• [DATA FOR THIS EXERCISE]:
— BEGIN —
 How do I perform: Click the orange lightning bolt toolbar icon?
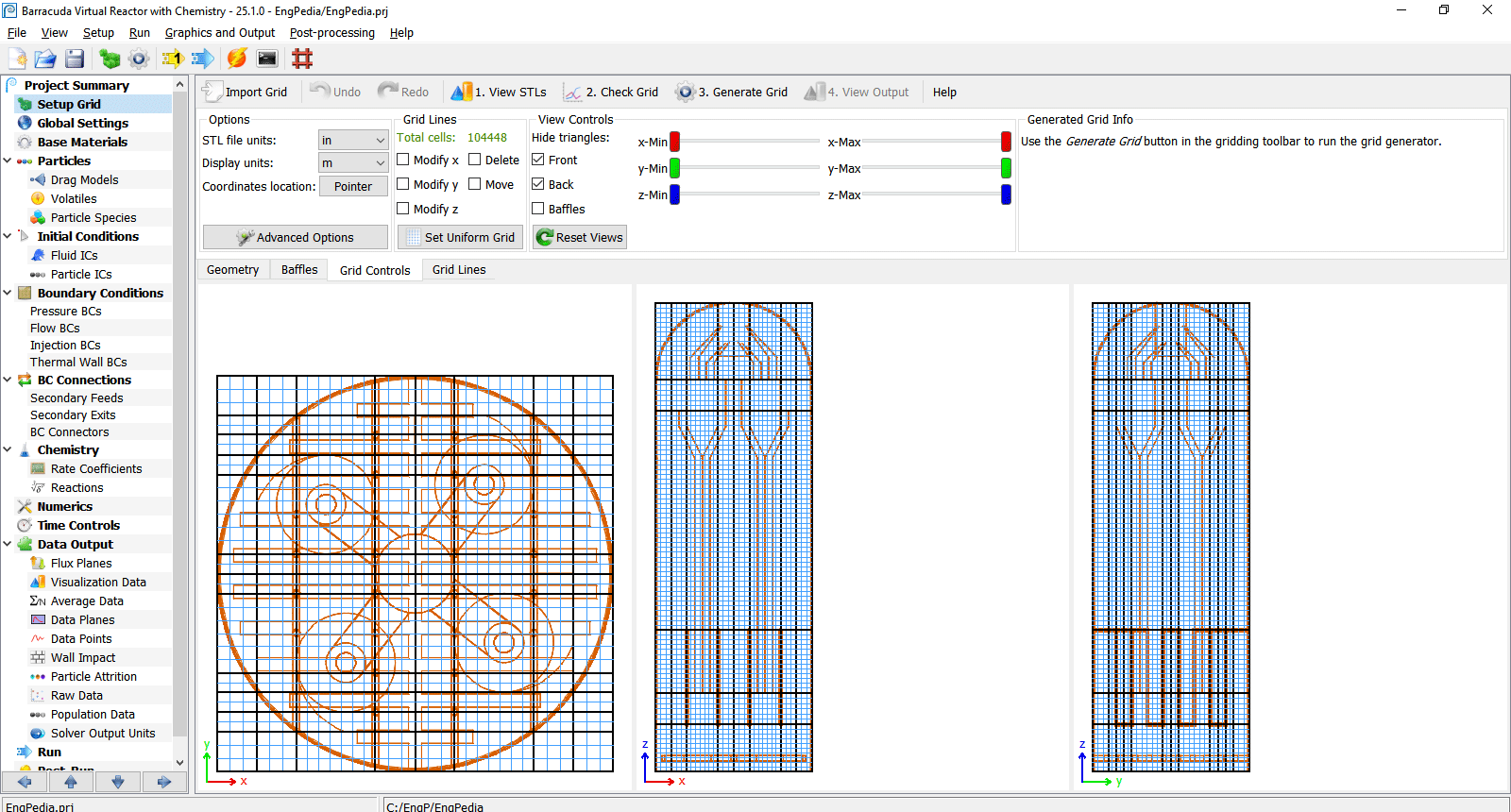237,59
— END —
— BEGIN —
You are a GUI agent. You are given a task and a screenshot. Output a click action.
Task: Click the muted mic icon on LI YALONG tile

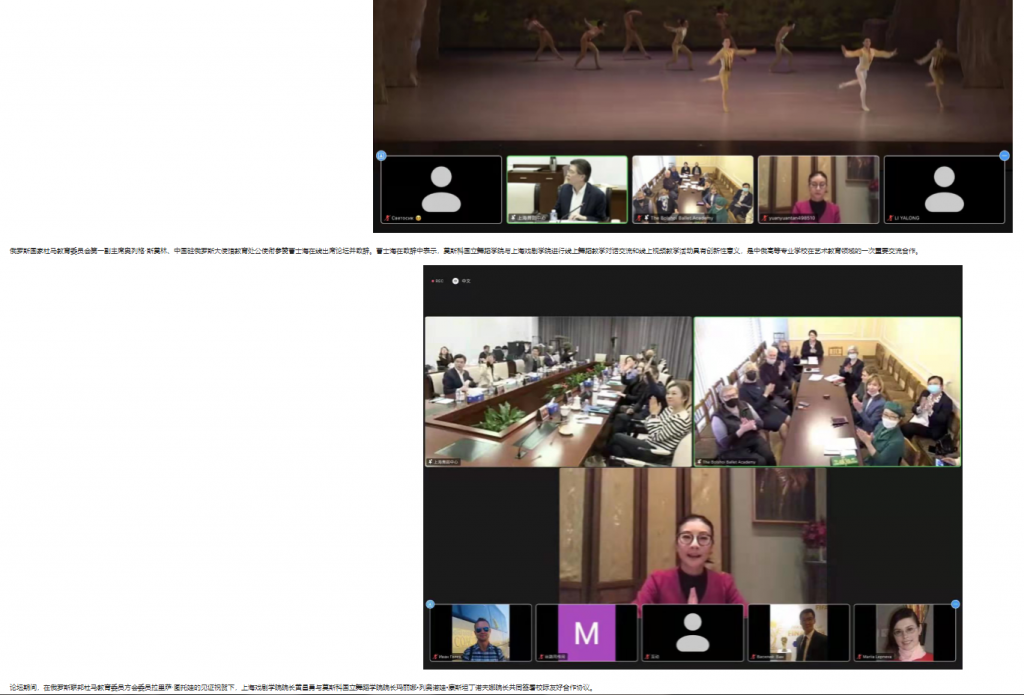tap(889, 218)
— END —
— BEGIN —
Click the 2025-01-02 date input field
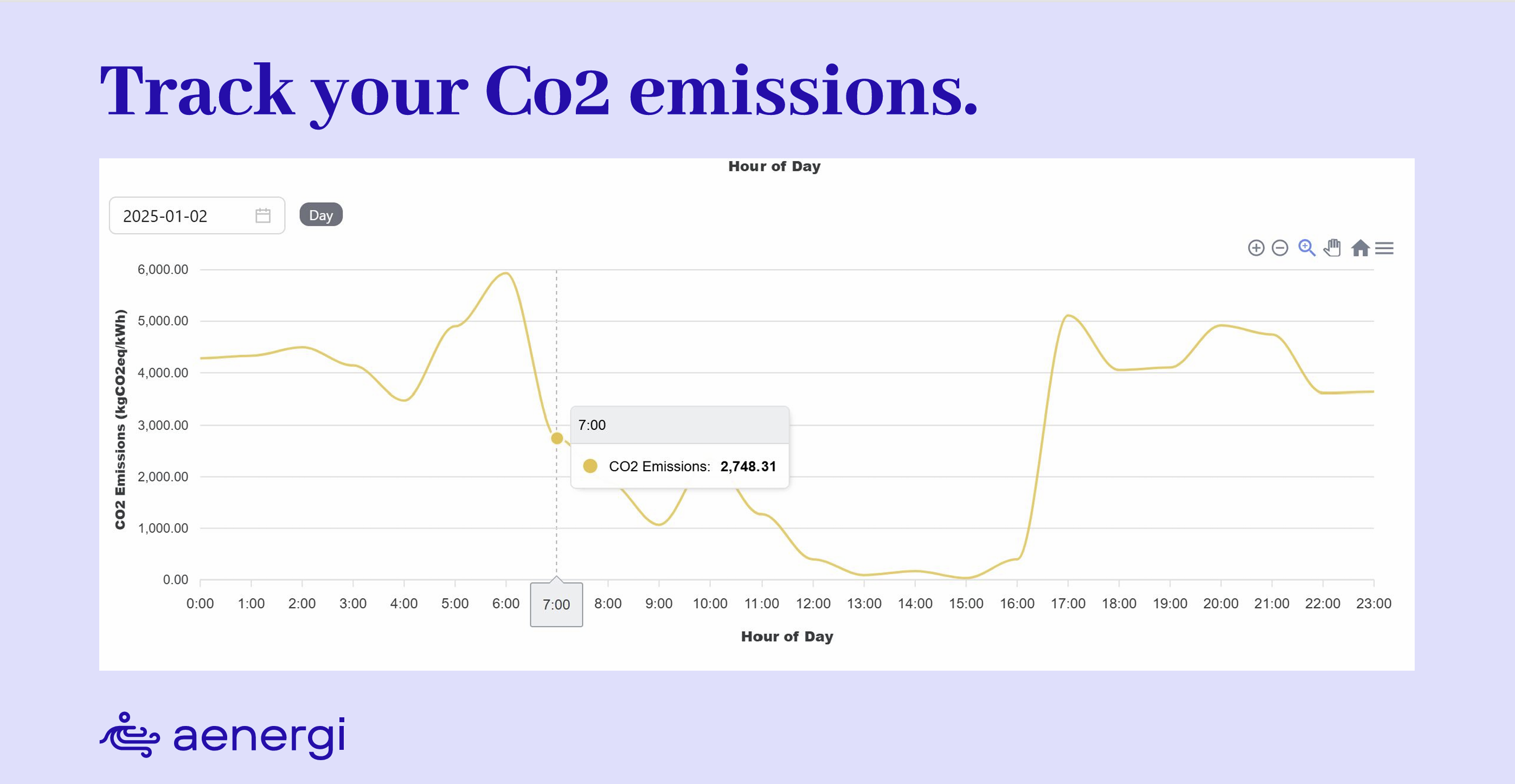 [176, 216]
— END —
• [WHAT THE TASK REQUIRES]: Pull out each line of the records above that contains the string "icon", matching case exactly, and copy those lines in full.

• [REPLY TO THE EXERCISE]:
 How do I perform: Click the orange lightning bolt toolbar icon?
Task: Click the muted mic icon on LI YALONG tile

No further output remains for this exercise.